Civil Grand Jury Issues Reports On North County
The first two reports from this year’s San Diego civil Grand Jury focus on North County. The first report received a prompt response from the North County Transit District, but the recommendations in the second report are aimed at the voters.
The grand jury pointed out that passengers on the Coaster have no way to contact a conductor in the case of an emergency. The Federal Railway Administration requires emergency intercoms on rail cars built after 2008.
Grand jury foreman Richard Carlson said the North County Transit District did not dispute the recommendations.
“They have responded to us already both verbally and in writing,” Carlson said. “They agreed with our findings and said that they were going to get busy doing it.”
NCTD said the Coaster cars were built in 2005, before the new law went into effect. However the agency is already working on a wireless emergency intercom system for the Coaster and plans to have that installed by the end of this year.
The Grand Jury’s second report focuses on Tri City Hospital’s elected governing board, which it called chaotic and dysfunctional. The hospital serves most of coastal North County and has a budget of more than $300 million.
One board member, Kathleen Stirling, has been censured repeatedly by her colleagues for disruptive behavior.

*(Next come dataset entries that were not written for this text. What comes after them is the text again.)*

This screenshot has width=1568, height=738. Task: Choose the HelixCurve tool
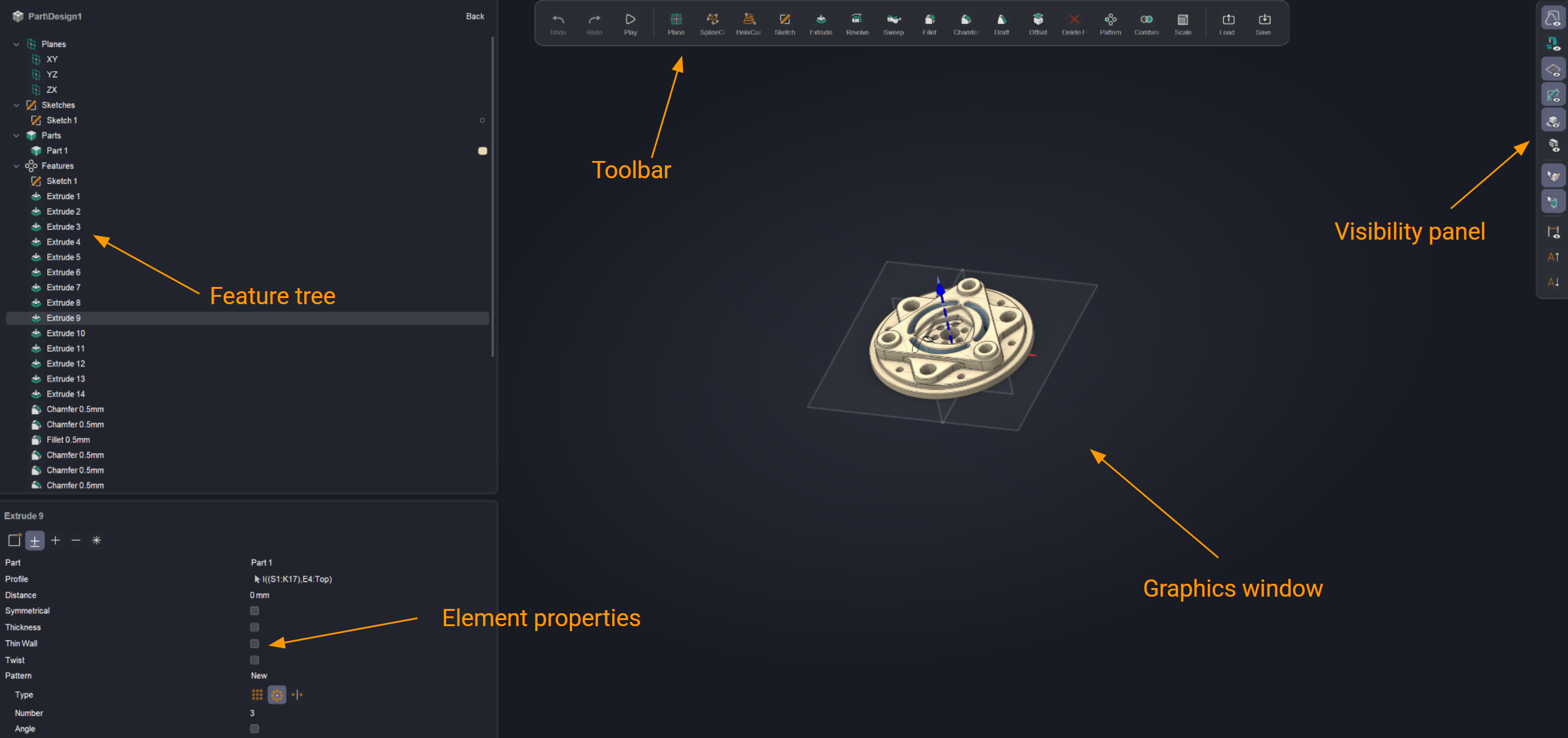click(748, 23)
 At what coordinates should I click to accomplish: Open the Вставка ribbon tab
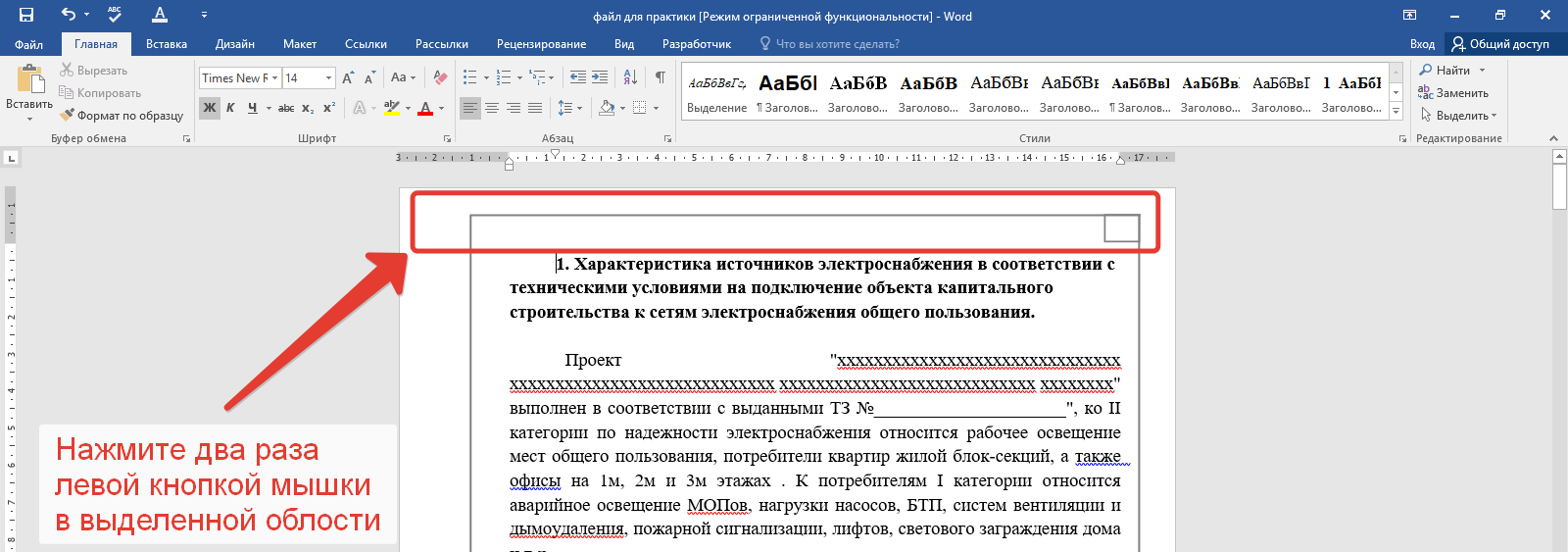point(166,44)
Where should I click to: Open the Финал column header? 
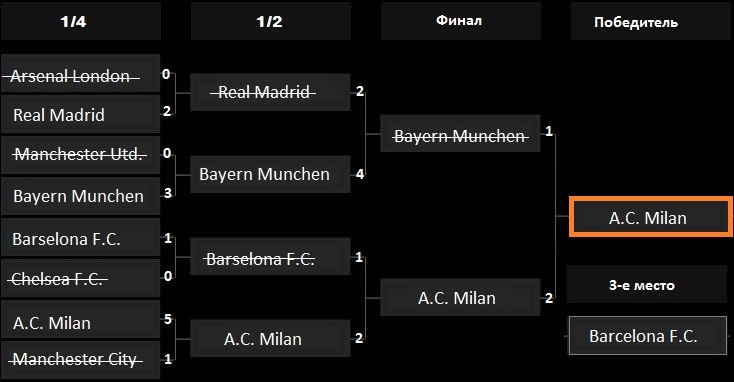pyautogui.click(x=461, y=22)
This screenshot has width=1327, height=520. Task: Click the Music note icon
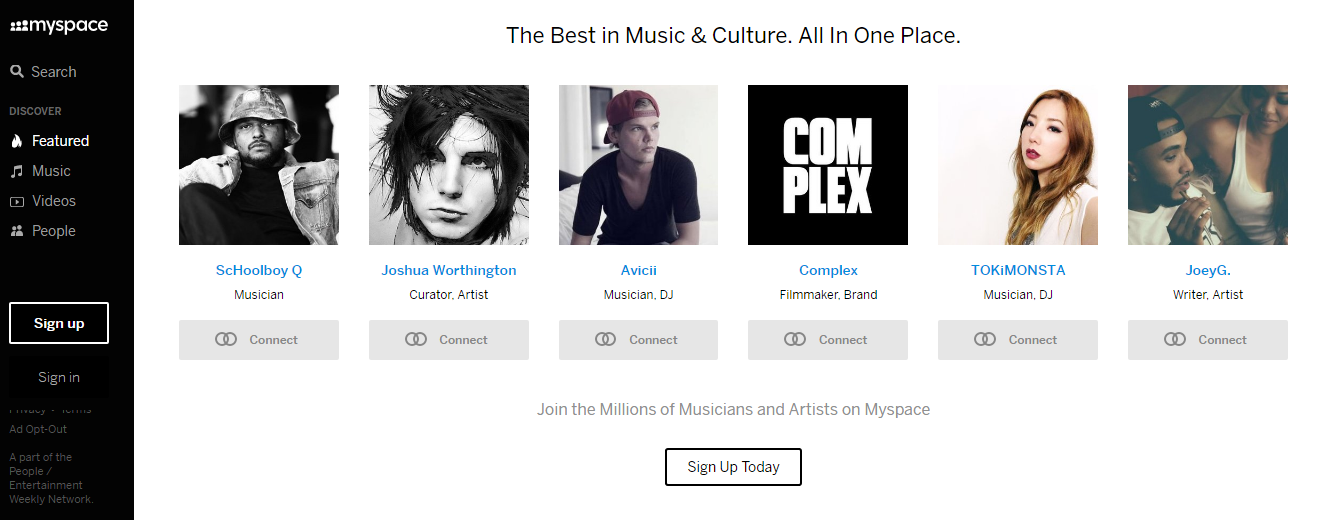(17, 171)
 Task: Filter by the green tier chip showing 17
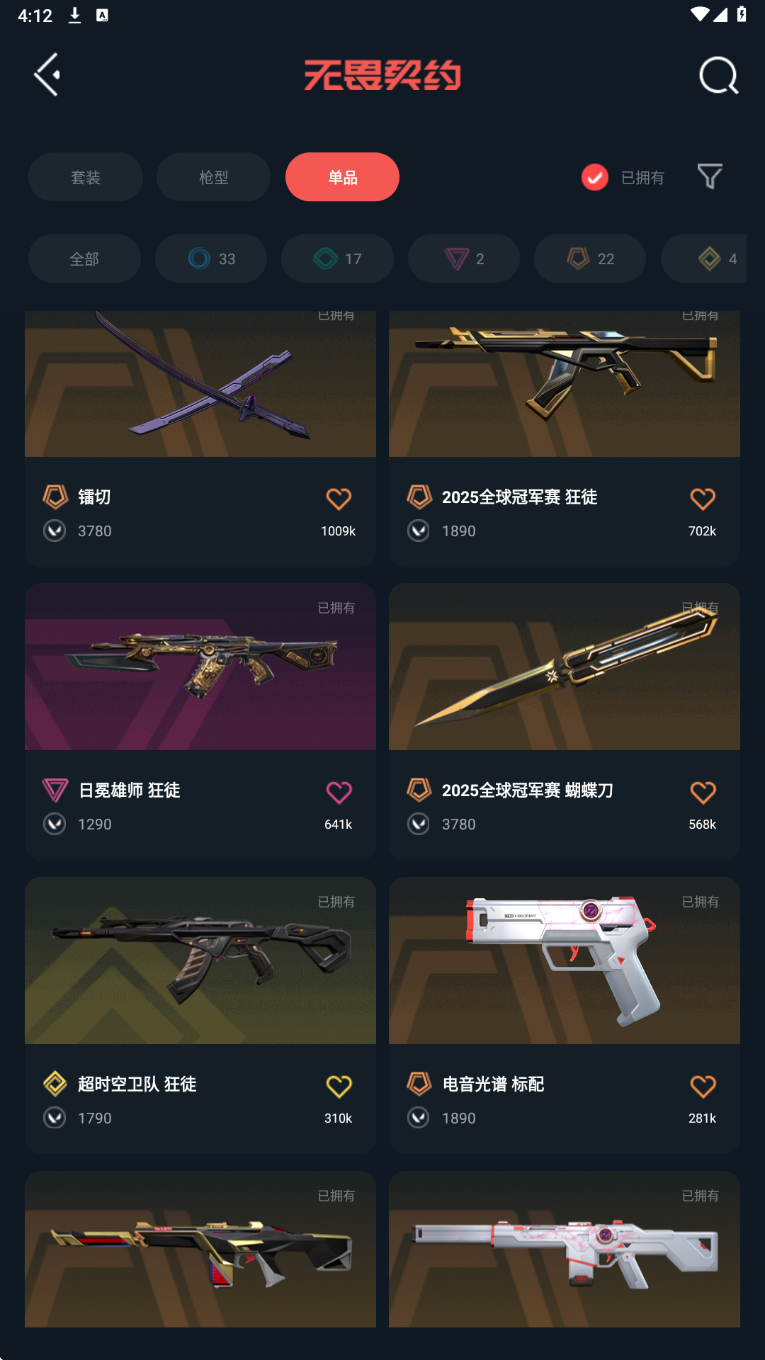click(x=338, y=259)
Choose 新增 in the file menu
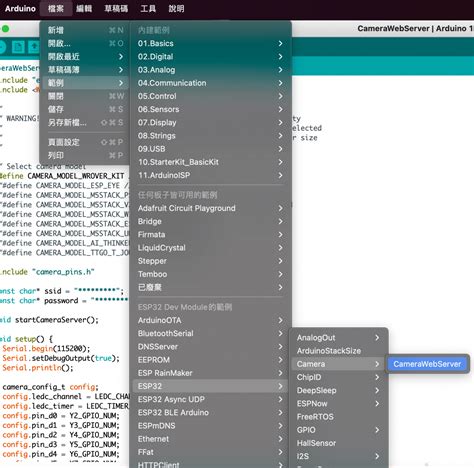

A Superior Court judge has issued a temporary restraining order to force Stirling to stay 100 yards away from hospital staff and participate in board meetings only by phone. Stirling, a self proclaimed watchdog, is in her third term on the board.
Carlson said the grand jury recommends more training for board members to help them work together. But he said voters also need more education about the qualifications required to run a health care district.
“Basically, the citizens have to take charge and keep an eye on what’s going on,” he said.
Tri City’s board chair, Rosemary Reno said the board is taking the blame for the actions of one “bad apple.”
A previous grand jury report in 2009 recommended an independent review of the way the health care district is governed. The board rejected the recommendation. It has 60 days to respond to the current report.